# 10gal Low Tech Fun



## TECKSPEED (Jan 2, 2013)

Is that star grass in the foreground? Looks good

Sent from my LG-E980 using Tapatalk


----------



## pinkman (May 16, 2013)

added driftwood and a rock, adjusted the manzanita branch. i like it a bit
more now that it doesnt look so empty.



TECKSPEED said:


> Is that star grass in the foreground? Looks good


thanks, its Blyxa japonica, and i purchased from h4n:
http://www.plantedtank.net/forums/showthread.php?t=511473&highlight=


----------



## TECKSPEED (Jan 2, 2013)

Do you run co2? I thought that plant needed specific condotions

Sent from my LG-E980 using Tapatalk


----------



## pinkman (May 16, 2013)

i dose with excel daily, flourish weekly and added minimal amount
of root tabs 2-3 months.


----------



## TECKSPEED (Jan 2, 2013)

Hmm what kind of lighting? 

Sent from my LG-E980 using Tapatalk


----------



## TECKSPEED (Jan 2, 2013)

I dose the generic excel daily as well, is flourish the other micro but rights you need? My tank is dirted. 

Sent from my LG-E980 using Tapatalk


----------



## pinkman (May 16, 2013)

im using the finnex fugeray 20. and yeah the flourish is the micro/trace elements.


----------



## TECKSPEED (Jan 2, 2013)

OK cool I just got a planted plus, how long have you had the blyxa in your tank? 

Sent from my LG-E980 using Tapatalk


----------



## pinkman (May 16, 2013)

its been almost 6 months now.


----------



## TECKSPEED (Jan 2, 2013)

Any melt off? 

Sent from my LG-E980 using Tapatalk


----------



## pinkman (May 16, 2013)

in the beginning when i first planted, i had some melting, and then they grew back.
i have a few melting right now, i think its due to the fact that i pulled them from the
tank with the cracked glass and also clipped the roots when i re-planted. since thats
what happened the first time around.


----------



## TECKSPEED (Jan 2, 2013)

Probably, I thought that was a high tech only plant I may try my hand at it for my 10 gallon setup.
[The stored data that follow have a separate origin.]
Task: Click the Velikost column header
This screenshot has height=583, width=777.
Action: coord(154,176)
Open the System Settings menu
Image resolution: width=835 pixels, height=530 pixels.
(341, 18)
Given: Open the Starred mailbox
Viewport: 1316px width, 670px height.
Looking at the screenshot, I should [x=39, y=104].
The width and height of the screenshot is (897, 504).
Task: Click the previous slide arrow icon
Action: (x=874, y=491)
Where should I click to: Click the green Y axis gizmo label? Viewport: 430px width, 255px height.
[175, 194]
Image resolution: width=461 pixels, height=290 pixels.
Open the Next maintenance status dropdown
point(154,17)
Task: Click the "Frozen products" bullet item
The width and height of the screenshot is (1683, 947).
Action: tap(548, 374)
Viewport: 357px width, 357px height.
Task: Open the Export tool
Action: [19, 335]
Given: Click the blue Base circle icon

You think dirt will be good enough for it as far as nutrients? 

Sent from my LG-E980 using Tapatalk


----------



## pinkman (May 16, 2013)

i dont know, im still very new to the hobby. i would just search the forums or google
for info or just try it and see what the out come is. thats part of the fun 

edit btw im using fluval stratum, not sure if that has nutrients or not. im thinking not 
though.


----------



## pinkman (May 16, 2013)

got a nice pic of my oto cats nom nom nom on a wafer


----------



## pinkman (May 16, 2013)

little update:
added some ludwigia repens today and propagated some of the other plants. everything 
seems to be growing well. except for the staurogyne repens, they're really nice and green but tiny.


----------



## pinkman (May 16, 2013)

large driftwood had some algae from before putting into this 
tank and exploded. so i removed the driftwood cleaned out 
tank, moved plants around to adjust to new layout. i hope 
this will not be to hard on the plants that i moved around.
added another rock, and a different piece of driftwood, 
propagated amazon swords, and jungle vals again. thinking
about propagating blyax but gonna my fish get a good rest 
from the stress first.


----------



## pinkman (May 16, 2013)

small update, added diy co2, dwarf hair grass, and adjusted scape again. im seeing
a lot of new growth since adding the diy co2.


----------